E il punto non è scegliere il dionisiaco a scapito dell’apollineo e pareggiare i conti con quella amputazione fatta secoli fa, che portò alla degenerazione lenta dell’arte ad intrattenimento becero e solipsistico ma il riportare in vita la dialettica tra i due aspetti dell’umano, per approdare ad un linguaggio totale in cui i gesti, i suoni, le parole e i silenzi possano colmare la distanza tra noi e il mondo, tra noi e gli altri, tra noi e noi stessi.
Recuperare il nietzschiano senso tragico dell’esistenza, dunque, non significa mettere in scena l’impotenza della condizione umana ma anzi esaltarne le sue infinite possibilità, non è rinuncia ma consapevolezza, quella consapevolezza per cui il dolore non lo tratti, incasellando e protocollando con la ferula della ragione, ma come dice Angelo Miccoli (attore autore del Teatro del mare) nascondendo nella tristezza, tutta la gioia di cui siamo capaci.

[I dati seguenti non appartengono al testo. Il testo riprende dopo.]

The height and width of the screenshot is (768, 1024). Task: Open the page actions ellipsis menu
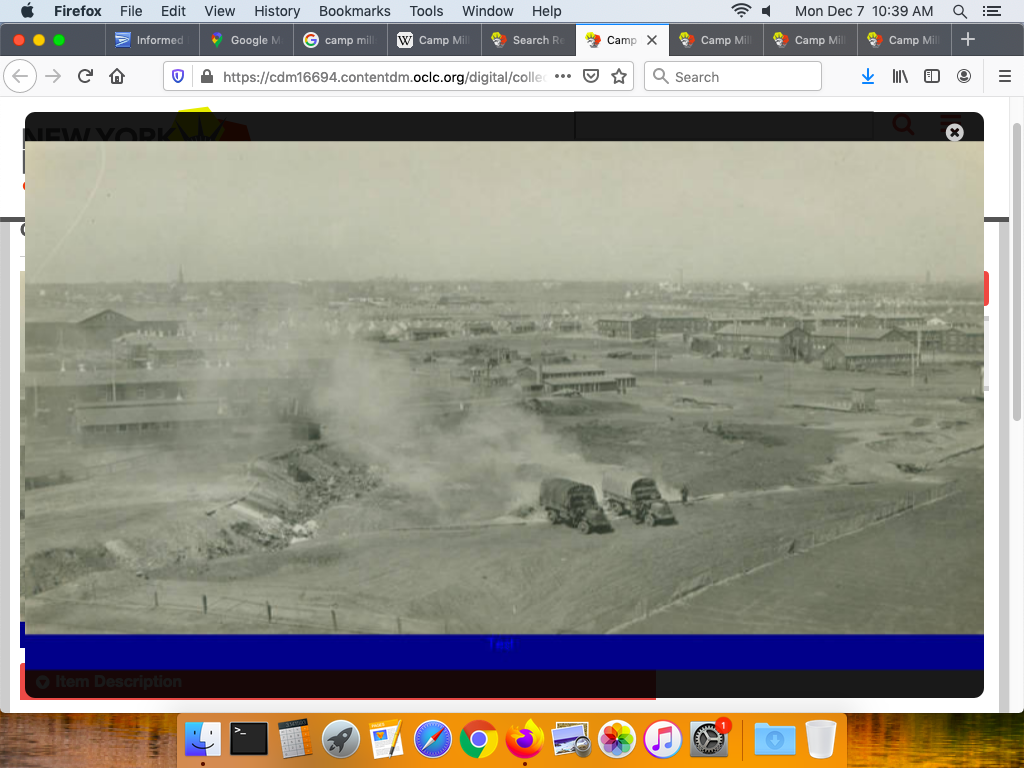point(563,77)
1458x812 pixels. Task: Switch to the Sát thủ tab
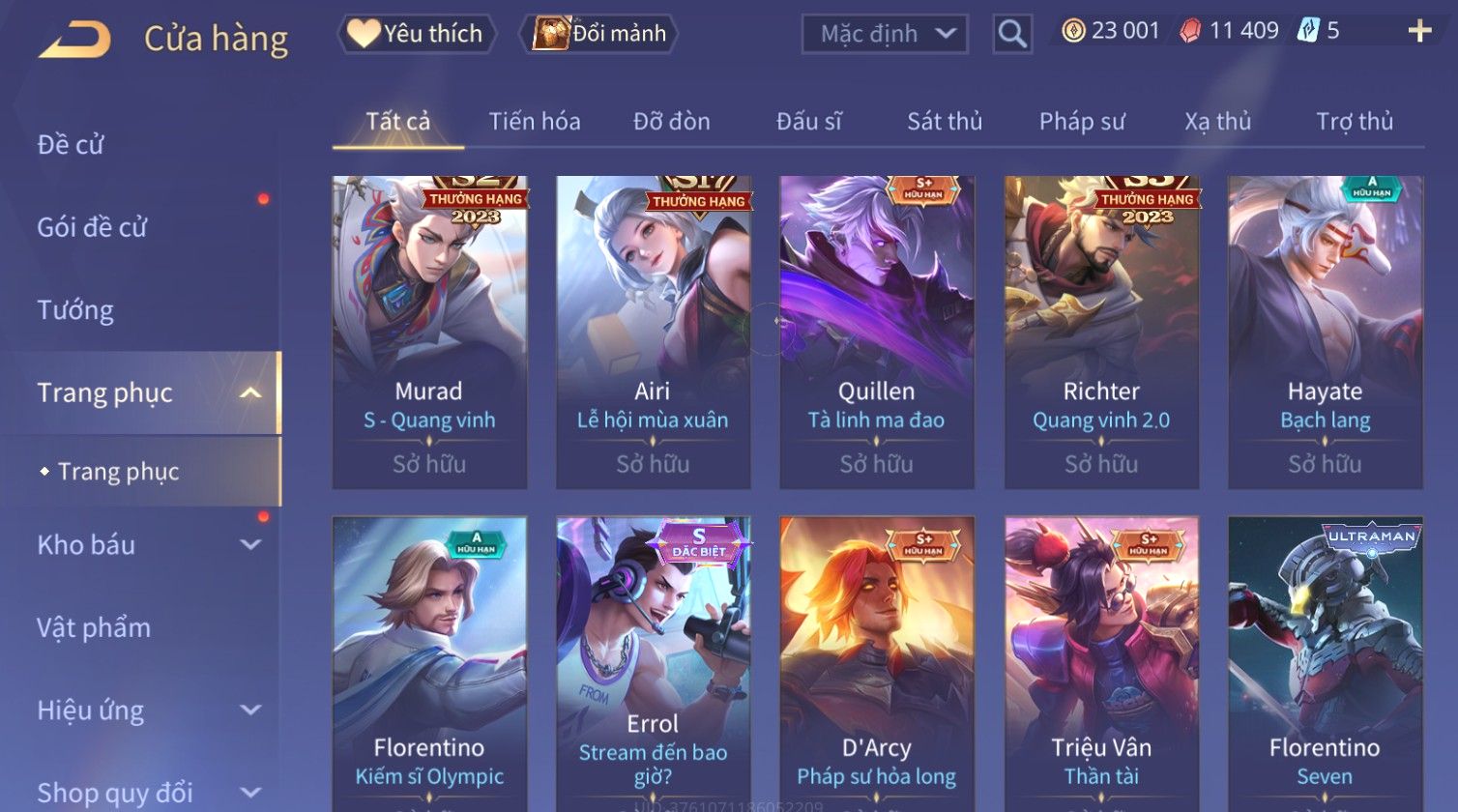click(x=944, y=122)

Il tempo in questi dodici anni con gli attori e autori del centro diurno “M. D’Enghien” di Taranto, ci ha visti, insieme, tremare davanti a ciò che appariva impossibile: mettere da parte la malattia e stringersi attorno ad ogni singola parola, spezzare il linguaggio quotidiano, buono solo per il dolore, e accettare una volta per tutte le poesie che abbiamo dentro.
Teatro e Scrittura, per dare voce alle parole, quelle che emergono dal silenzio che segue all’ avere condiviso ed amato.
Buona lettura, buona vita!
MariaElena Leone è nata a Taranto. Attrice, autrice, giornalista pubblicista, regista e maestra di teatro secondo lo Stanislavskij Technique Method Acting, si forma presso la Scuola europea di teatro e cinema Comuna Baires di Milano, con il maestro Renzo Casali. Dirige laboratori teatrali e svolge attività di pedagogia teatrale dal 1999. Dalla primavera del 2011 conduce laboratori di teatro e scrittura presso il centro diurno “M. D’enghien” di Taranto, gestito dalla Seriana 2000 Coop. Soc. presso il Dipartimento di salute mentale della ASL di Taranto diretto dalla dott.ssa Maria Nacci.